Data Preprocessing
Data quality metrics:
- Relevance
- Accessibility
- Interpretability
- Reliability
- Timeliness
- Accuracy
- Consistency
- Precision
- Granularity
- Completeness
Cleaning
Incomplete Data
- remove missing attributes
- manually fill in missing values
- automate a best guess (global constant, attribute mean, class mean)
- estimated value (regression, kNN, probabilistic)
Noisy Data
- fit data with regression functions (linear, polynomial, logistic, …)
- clustering (group data into clusters and detect outliers)
Inconsistent Data
- Semantic-based checking (metadata, attribute relationships)

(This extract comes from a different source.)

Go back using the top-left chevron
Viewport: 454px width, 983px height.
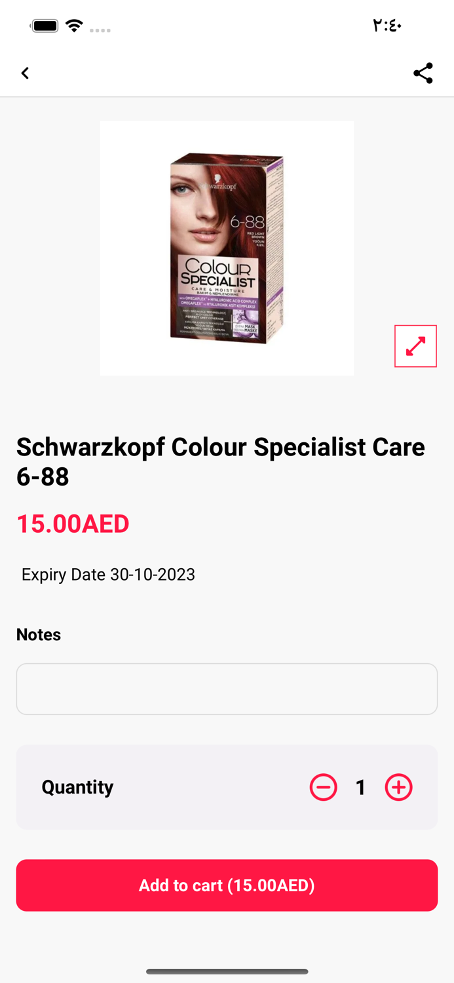(25, 73)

- Data understanding (statistical analysis and visualization)
Integration
Combine data from multiple sources and develop strategies for entity identification while removing redundant data.
Correlation Analysis
Correlation does not imply causality.
Numerical attributes: correlation coefficient
Nominal attributes: chi-square test
Data Transformation
- smoothing: noise removal and reduction
- aggregation: cities => state (n to 1)
- generalization: city => state (1 to 1)
- normalization: feature scaling
- discretization: continuous => intervals
- attribute construction from existing ones
Normalization
- Rescaling (min-max normalization)
v' = [(v-min)/(max-min)](max'-min')+min'
Ex: map [50k, 200k] to [0, 1]
v' = [(v-50k)/(200k-50k)](1-0)+0
- Mean normalization
v' = (v-mean)/(max-min)
- Standardization (z-score normalization)
v' = (v-mean)/stdev
Discretization
Split or merge points into intervals. Use supervised or unsupervised class labels.
Unsupervised
- Binning
- Histogram analysis
Equal width or equal frequency
- clustering analysis
- intuitive partitioning
Supervised
- pre determined class labels
- entropy-based interval splitting (lower entropy means purer class distribution)
X^2
analysis-based interval merging (lowerX^2
value means class is independent of interval)
Data Reduction
- Dimensionality reduction (attributes)
- Numerical reduction (objects)
- Feature engineering (domain knowledge, decision tree induction)
Use forward selection (add the most informative attributes) and backward elimination (remove the least informative attribute) for automated dimensionality reduction.
Principle Component Analysis (PCA)
- n dimensional data
- use first few orthogonal vectors (principle components)
Wavelet Transformation: linear signal processing to store a small fraction of the strongest wavelet coefficients. Remove resolutions with least information.
Numerical reduction
Parametric: assume the data fits a certain model and estimate the model parameters.
Non-parametric: do not assume model.
- Aggregation
- Histogram
- Clustering
- Sampling
Sampling
- Select a representative subset of data points
- Different sampling methods for different scenarios
EX:
- Random sampling (w/wo replacement to pool)
- Cluster sampling (focus on single class)
- Stratified sampling (gather from every class)